Start of Source extract

No magic. To satisfy the reference to that public symbol, the linker is
now obliged to link an object file from the library - the one that contains
the definition of the symbol. And the OP imparts that the library is made
from a .cpp. So there is only one object file in the library, and it
contains the definition of the test case, too. With that object file in the
linkage, the test case is in program.
The OP twiddled in vain with the compiler options, switching from GCC to clang,
in search of a more respectable way to achieve the same end. The compiler is
irrelevant. GCC or clang, it gets its linking done by the system linker, ld
(unless unusual measures have been taken to replace it).
Is there a more respectable way to get ld to link an object file from a
static library even when the program refers to no symbols in that object file?
There is. Say the problem program is app and the problem static library is
libcool.a
Then the usual GCC commandline that links app resembles this, in the relevant
points:
g++ -o app -L/path/to/the/libcool/archive -lcool
This delegates a commandline to ld, with additional linker options and
libraries that g++ deems to be defaults for the system where it finds itself.
When the linker comes to consider -lcool, it will figure out this is a request
for the archive /path/to/the/libcool/archive/libcool.a. Then it will figure
out whether at this point it has still got any unresolved symbol references in hand
whose definitions are compiled in object files in libcool.a. If there are
any, then it will link those object files into app. If not, then it links
nothing from libcool.a and passes on.
But we know there are symbol definitions in libcool.a that we want to
link, even though app does not refer to them. In that case, we can tell
the linker to link the object files from libcool.a even though they are
not referenced. More precisely, we can tell g++ to tell the linker to do that,
like so:
g++ -o app -L/path/to/the/libcool/archive -Wl,--whole-archive -lcool -Wl,-no-whole-archive
Those -Wl,... options tell g++ to pass the options ... to ld. The --whole-archive
option tells ld to link all object files from subsequent archives, whether they
are referenced or not, until further notice. The -no-whole-archive tells the
ld to stop doing that and resume business as usual.
It may look as if -Wl,-no-whole-archive is redundant, as it's the last thing on the
g++ commandline. But it's not. Remember that g++ appends system default libraries
to the commandline, behind the scenes, before passing it to the ld. You definitely
do not want --whole-archive to be in force when those default libraries are linked.
(The linkage will fail with multiple definition errors).
Apply this solution to the problem case and TEST(X, just_a_passing_test)
will be executed, without the hack of forcing the program to make some no-op
reference into the object file that defines that test.
There's an obvious downside to this solution in the general case. If it happens that the library from
which we want to force linkage of some unreferenced object file contains a
bunch of other unreferenced object files that we really don't need.

End of Source extract

List of tasks —
1. From the passage on static-library linking, list every compiler or linker tool it names.
2. Reproduce word for word the part of the passage on static-library linking that opens with the words containing "It may look" and closes with "multiple definition errors).".

Start of Information shown

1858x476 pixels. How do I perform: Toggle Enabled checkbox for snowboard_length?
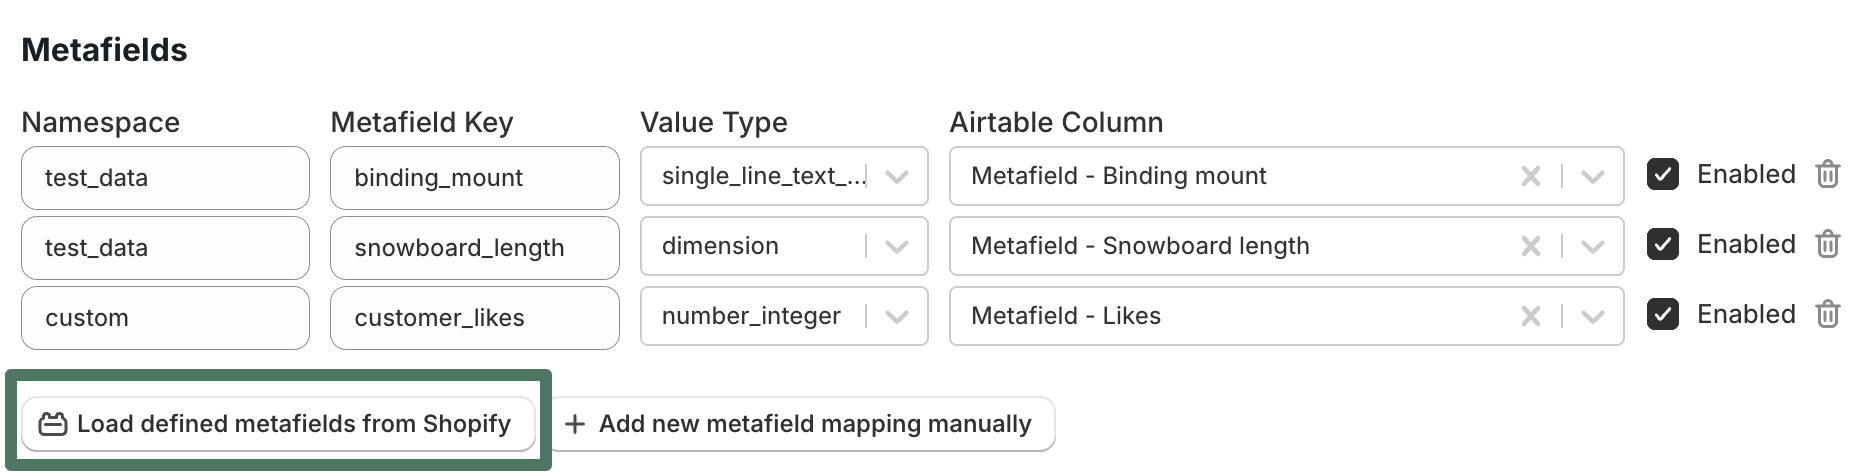pyautogui.click(x=1663, y=245)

End of Information shown

Full solutions —
1. GCC, clang, ld, g++

2.
It may look as if -Wl,-no-whole-archive is redundant, as it's the last thing on the
g++ commandline. But it's not. Remember that g++ appends system default libraries
to the commandline, behind the scenes, before passing it to the ld. You definitely
do not want --whole-archive to be in force when those default libraries are linked.
(The linkage will fail with multiple definition errors).